# [Extracted entries]
━━━━━━

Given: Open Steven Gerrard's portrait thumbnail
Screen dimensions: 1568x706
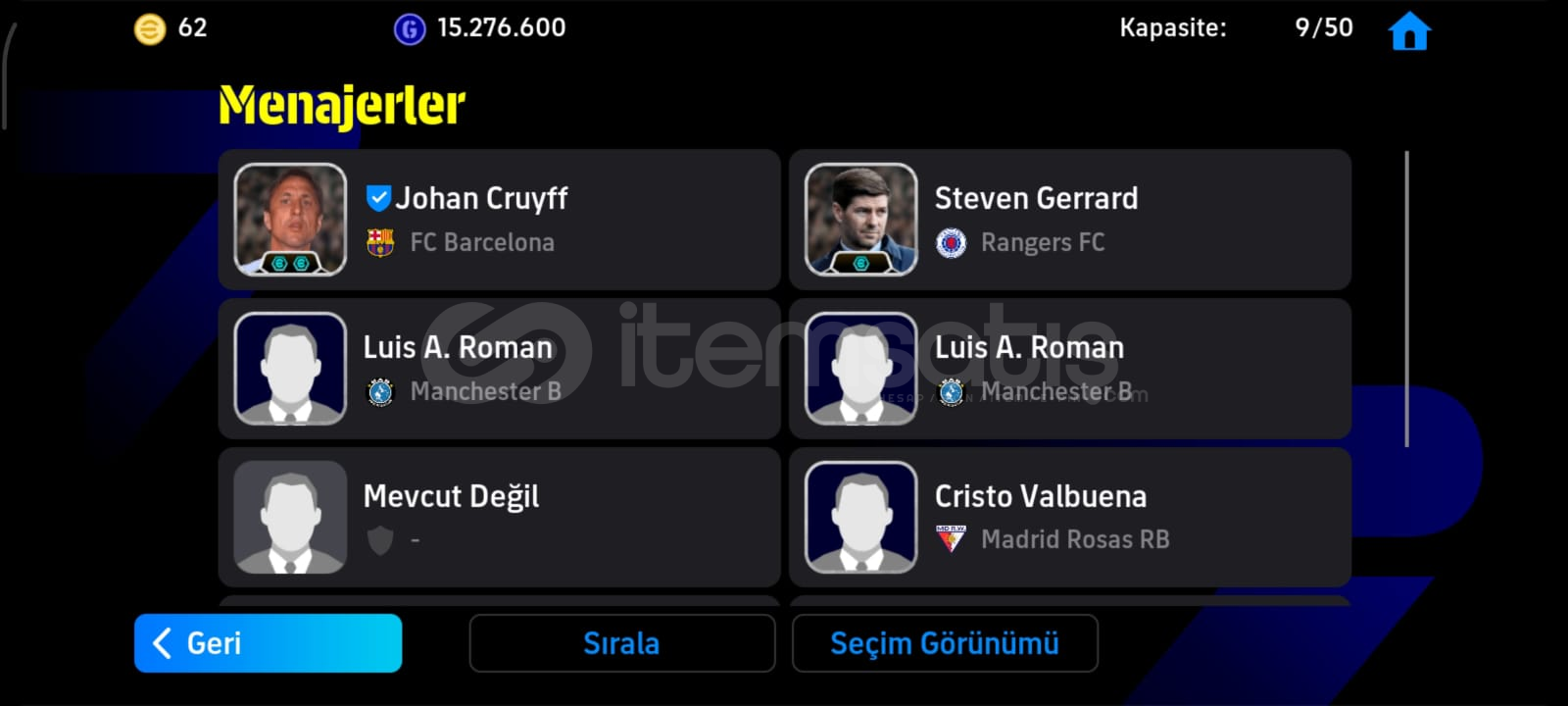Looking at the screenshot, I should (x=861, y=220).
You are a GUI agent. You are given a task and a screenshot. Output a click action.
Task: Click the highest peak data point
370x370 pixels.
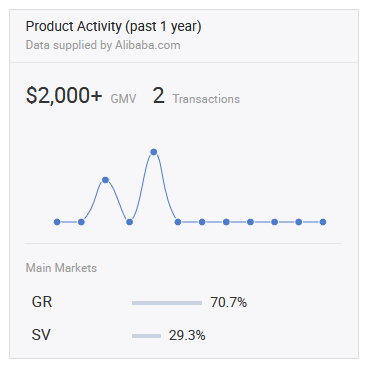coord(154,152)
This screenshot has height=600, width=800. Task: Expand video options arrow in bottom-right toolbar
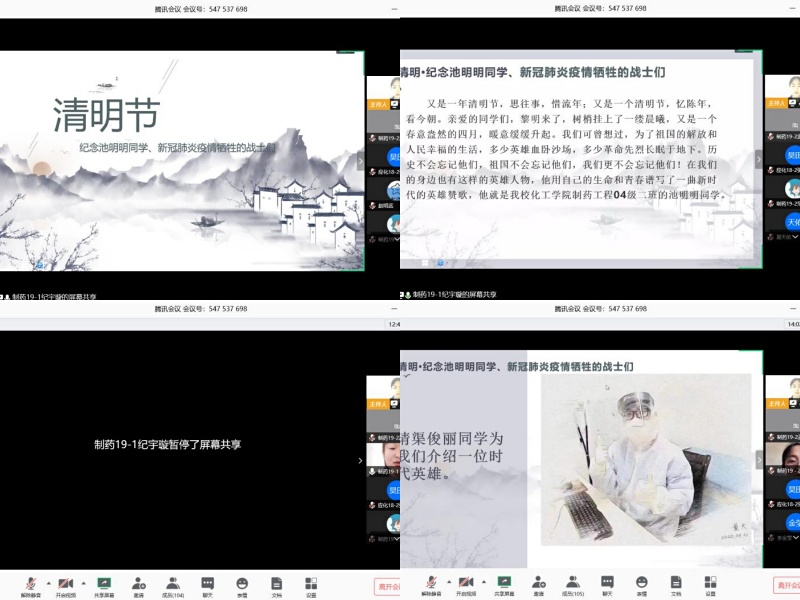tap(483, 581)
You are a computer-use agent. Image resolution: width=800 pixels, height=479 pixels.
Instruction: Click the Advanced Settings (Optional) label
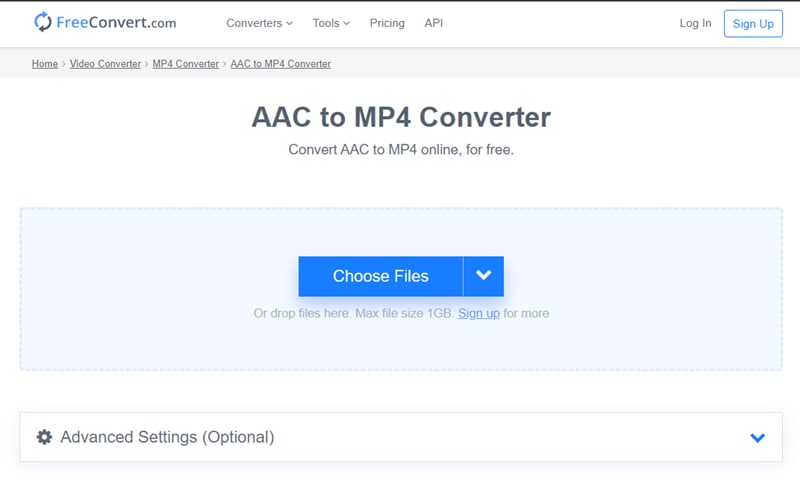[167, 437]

━━━━━━

# [Task instructions]
Give the number of lines in the records that contain the string "agent", and nothing besides.

# [Result for this task]
2